# Straight Line Amortization

Published on :

21 Aug, 2024

Blog Author :

Wallstreetmojo Team

Edited by :

Ashish Kumar Srivastav

Reviewed by :

Dheeraj Vaidya

## What is Straight Line Amortization?

Straight-line amortization is one of the methods used for the amortization of the cost of the intangible assets or allocating the interest expenses which are associated with the issue of the bond by the company equally in each of the accounting period of the company until the end of the life of the intangible asset or until maturity of bond respectively in the income statement of the company.

### Types of Straight-Line Amortization

The following are the main situation in case of which the method of Straight Line Amortization is used:

#### #1 - Allocation of the Interest on the Bonds

Under this situation, the company allocates the interest on the bond issued by it equally over the asset's life. This interest arises when the company issues the bonds at a discount, but the interest is payable on the face value. So, the company must amortize the bond discount given, i.e., the difference between the face value and the value received over the remaining period of maturity of the bond.

#### #2 - Charging off Cost of Intangible Asset

Under this method, the cost of intangible assets such as patents, goodwill or intellectual property, etc., is charged over the useful life of that intangible asset in equal yearly amounts.

#### #3 - Monthly Installment of Loan

When the loan is to be repaid in equal installment, it is also referred to as Straight-line amortization.

### Straight Line Amortization Formula

The formula for the calculation of the Straight Line Amortization is as follows:

#### #1 - Allocation of the Interest on the Bonds

**Charge under the Straight Line Amortization = Total Interest Amount/Number of Period in the Life of Bond**

Where,

- Total Interest amount = difference between the face value and the value received over the remaining period of maturity of the bond
- The number of periods in the life of Bond= Remaining period of the bond until maturity.

#### #2 - Charging off Cost of Intangible Asset

**Charge under the Straight Line Amortization = Cost of the Intangible Assets / Useful Life of the Intangible Assets**

Where,

- Cost of the intangible assets= amount paid for the intangible asset minus the salvage value of that intangible asset.
- The useful life of the intangible assets = number of years of Useful remaining life remaining of that intangible asset;

### Examples

#### Example #1 - **Allocation of the Interest on the Bonds**

For Example, Company A ltd. issued the 1000 bonds in the market having a face value of $1,000 each at $970 each. The period for which the bond is issued in the market is six years. Calculate the charge of interest every year in the company's income statement using the Straight Line method.

**Solution**

In the present case, the face value of each of the bonds issued is $1,000, and the issue price is $ 970. So the discount issued per bond comes to $30 ($1,000- $970). So the total discount given for all the bonds comes to $30,000 (discount per bond * number of bonds issued = $30* 1,000).

A company needs to amortize this discount because a discount arises when the company issues the bonds at a value less than its face value. Still, the interest is payable on the face value and not on the discounted issue price. Now, by using a method of the straight line, bond discount will be written off by the company in the equal amounts over a bond’s life as follows:

- Total Interest Amount = $ 30,000
- Number of a Period in the life of Bond = 6 years

Calculation of Straight-Line Amortization

- = $ 30,000 / 6
**= $5,000**

Thus every year, $5,000 will be charged to the company's income statement for the next six years.

Records shown:
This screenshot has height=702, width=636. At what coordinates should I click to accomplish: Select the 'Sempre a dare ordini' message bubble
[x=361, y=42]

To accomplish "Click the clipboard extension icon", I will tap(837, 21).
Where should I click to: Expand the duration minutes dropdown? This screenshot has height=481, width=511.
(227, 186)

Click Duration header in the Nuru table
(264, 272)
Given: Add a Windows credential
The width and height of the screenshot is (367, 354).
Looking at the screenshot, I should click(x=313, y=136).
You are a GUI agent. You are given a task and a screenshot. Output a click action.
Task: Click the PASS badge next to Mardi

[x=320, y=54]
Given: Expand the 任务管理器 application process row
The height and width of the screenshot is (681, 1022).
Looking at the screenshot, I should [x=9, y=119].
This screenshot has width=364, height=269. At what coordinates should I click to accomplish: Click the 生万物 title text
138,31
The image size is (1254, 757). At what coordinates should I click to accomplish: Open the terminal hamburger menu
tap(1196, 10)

...

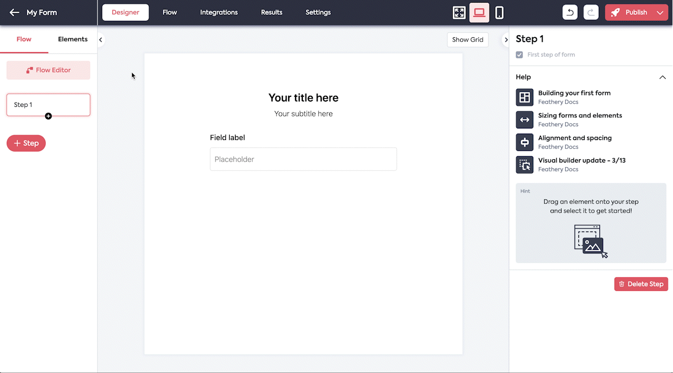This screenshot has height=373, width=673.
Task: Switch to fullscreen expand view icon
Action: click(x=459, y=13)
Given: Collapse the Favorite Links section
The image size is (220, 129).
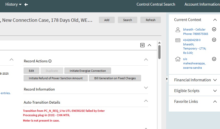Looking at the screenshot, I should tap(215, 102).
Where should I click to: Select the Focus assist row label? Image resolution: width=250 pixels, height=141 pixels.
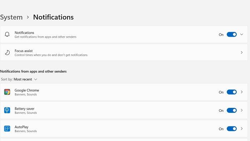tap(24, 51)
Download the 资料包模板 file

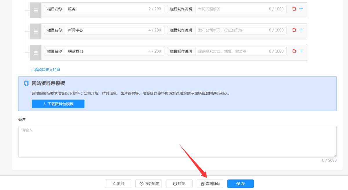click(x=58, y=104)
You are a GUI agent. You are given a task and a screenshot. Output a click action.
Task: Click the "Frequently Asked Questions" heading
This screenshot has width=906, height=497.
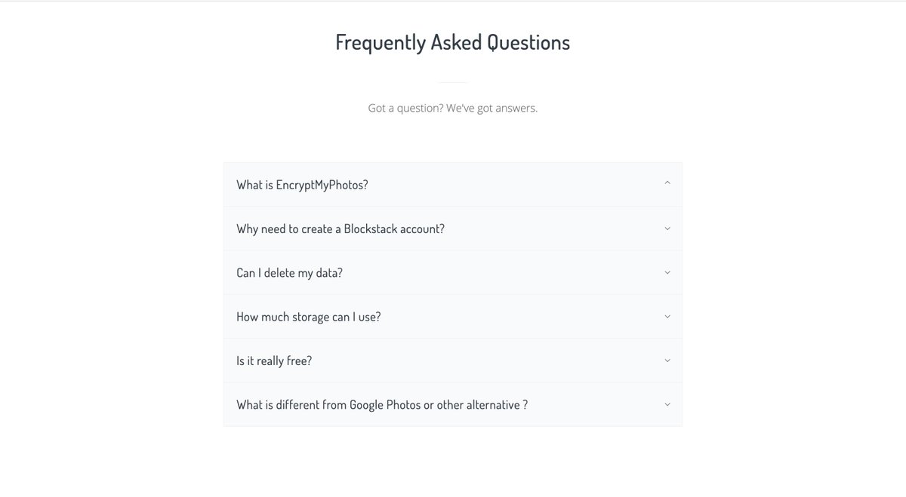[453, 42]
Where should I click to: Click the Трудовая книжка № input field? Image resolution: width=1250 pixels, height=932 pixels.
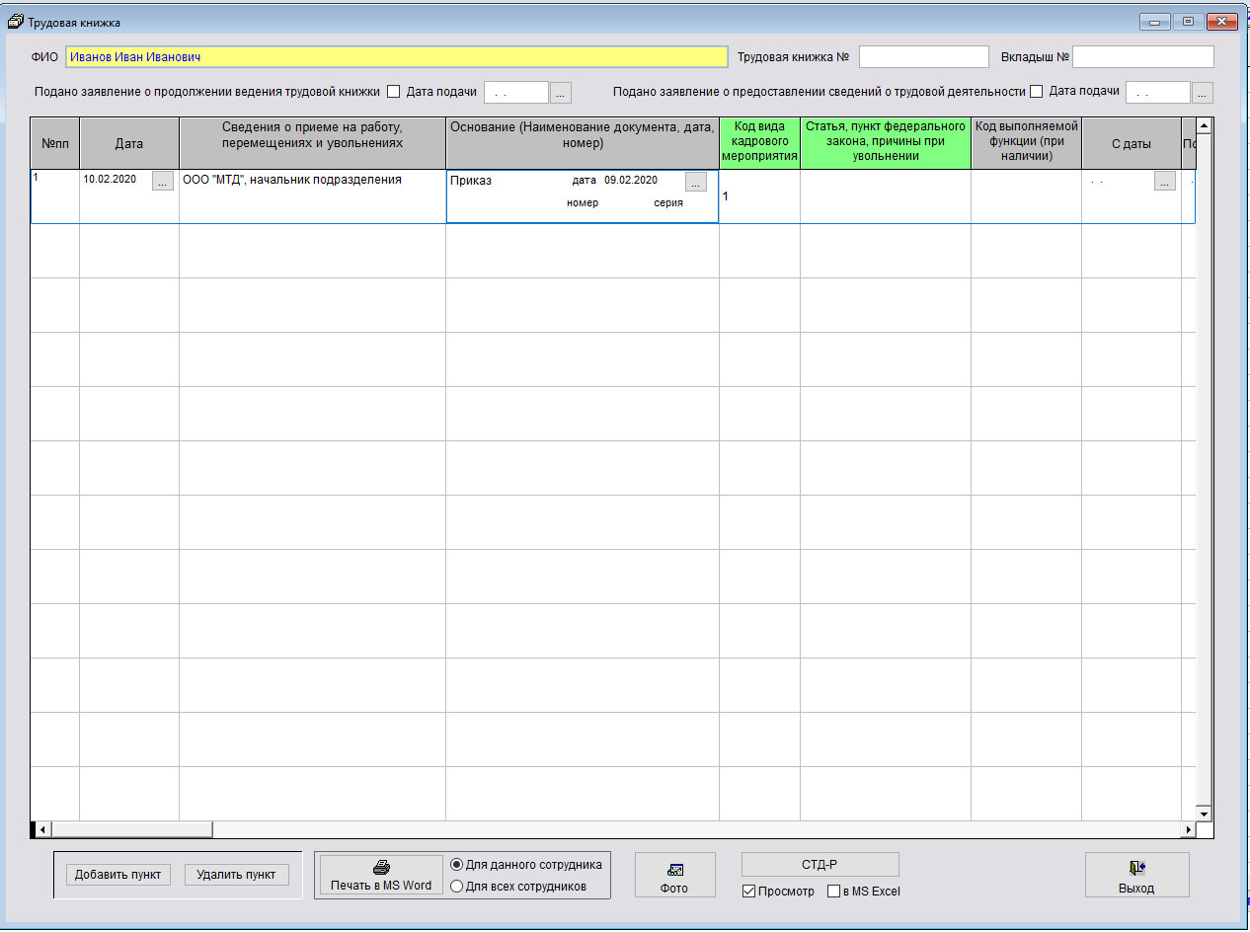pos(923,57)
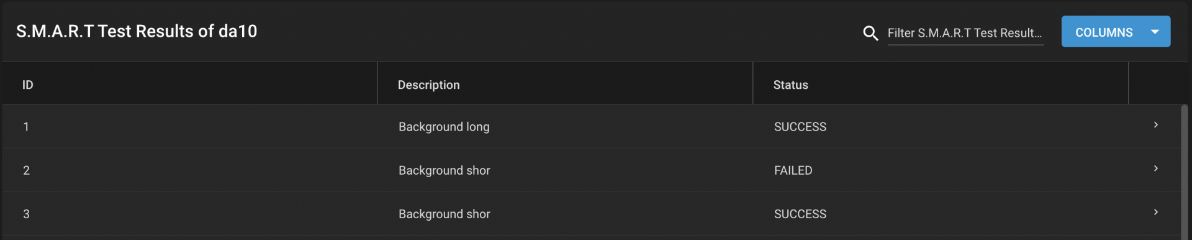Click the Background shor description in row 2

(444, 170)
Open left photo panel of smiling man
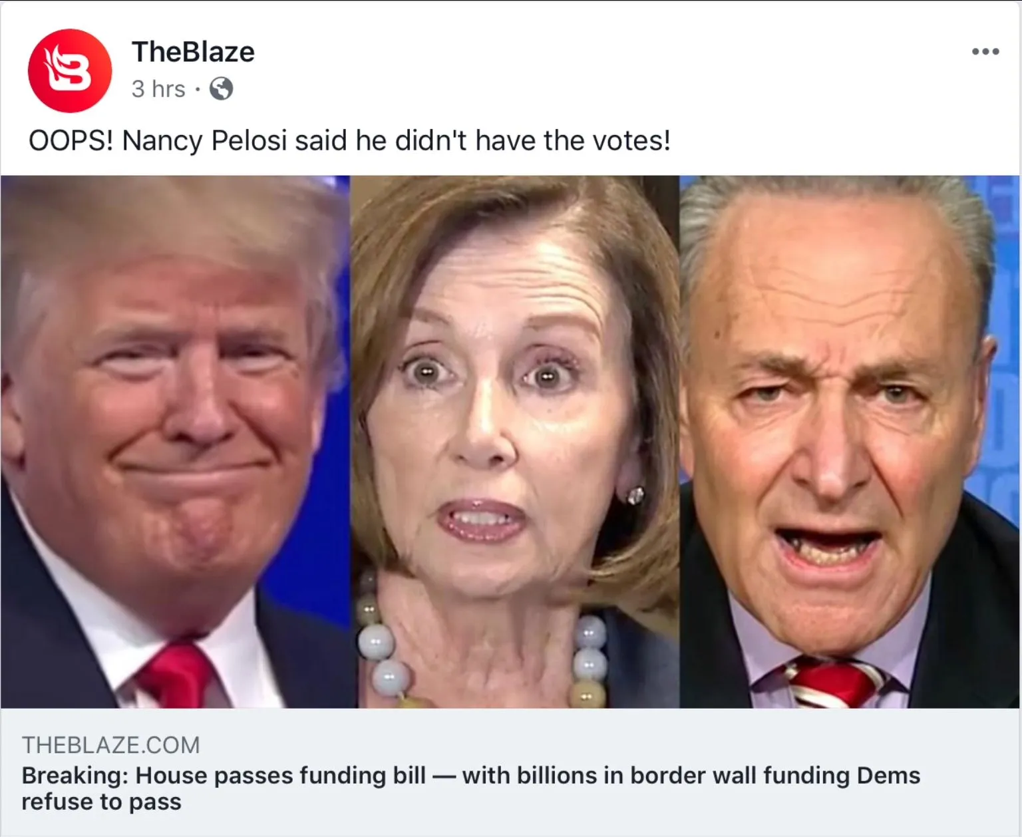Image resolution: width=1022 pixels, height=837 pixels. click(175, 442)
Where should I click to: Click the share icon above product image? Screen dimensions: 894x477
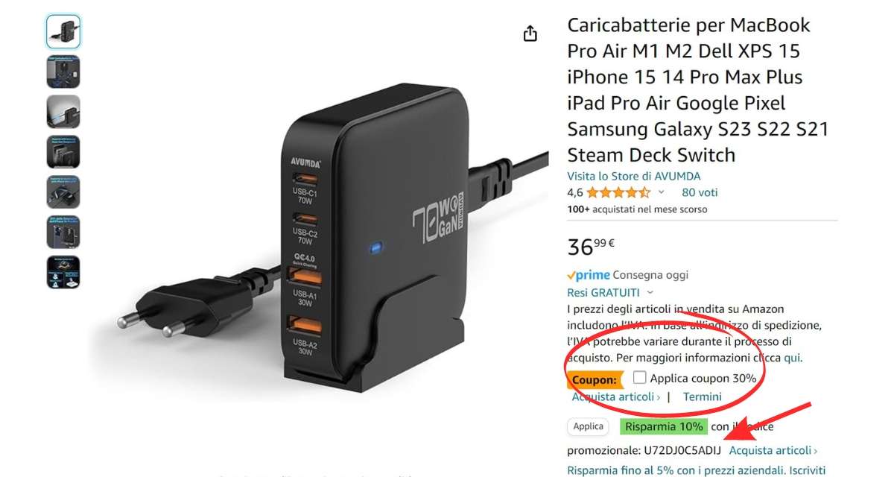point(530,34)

Parts of the exercise:
A – Summarize the straight-line amortization article in two sentences.
B – In the bond example from the straight-line amortization article, what issue price did Company A ltd. receive for each bond?
C – Carry on the straight-line amortization article from the point where it stops.
The records were drawn from a separate source.

Results for each task:
A – Straight-line amortization spreads either the cost of an intangible asset or the interest expense tied to a bond issue equally over each accounting period, until the asset's life ends or the bond matures. It applies to bond interest allocation, charging off intangible assets such as patents or goodwill, and loans repaid in equal installments, with the charge calculated by dividing the total amount by the number of periods.

B – Each bond was issued at $970.

C –
#### Example #2 - Charging off the Cost of Intangible Asset

For Example, Company A ltd buys goodwill for $70,000, having an estimated useful life of seven years with no salvage value at the end. Calculate the yearly charge using the straight-line amortization method.

**Solution**

- Cost of the intangible assets=$ 70,000.
- The useful life of the intangible assets= 7 years

Calculation of Straight-Line Amortization

- = $ 70,000 / 7
**= $10,000**

Thus every year, $10,000 will be charged in the income statement of the company for the next seven years.

### Advantages

The different advantages are as follows:

- It is a simple and less time-consuming method as every year; an equal amount is to be charged to the income statement of the company.
- The straight-line amortization method is one of the very useful accounting principles because using this, the expenses or interest is calculated quickly.

### Disadvantages

The different disadvantages are as follows:

- Generally, all the intangible assets do not perform each year uniformly, so the Straight-line amortization method does not account for these variations.
- In cases where functional life span cannot be estimated properly, this method will not be useful.

### Important Points

The different important points are as follows:

- Estimating the functional lifespan or the maturity of intangible assets or bonds and loans is required.
- It systematically leads to the same amount movement in every accounting period from the balance sheet account of the company to the income statement account.

### Conclusion

Straight-line amortization equally charges the cost of assets or interest in each of the company's accounting periods until the end of the life of the intangible asset or until the maturity of the bond, respectively, in the company's income statement.

It is a simple and less time-consuming method as every year; an equal amount is to be charged to the company's income statement. However, in cases where functional life span cannot be estimated properly, this method will not be useful.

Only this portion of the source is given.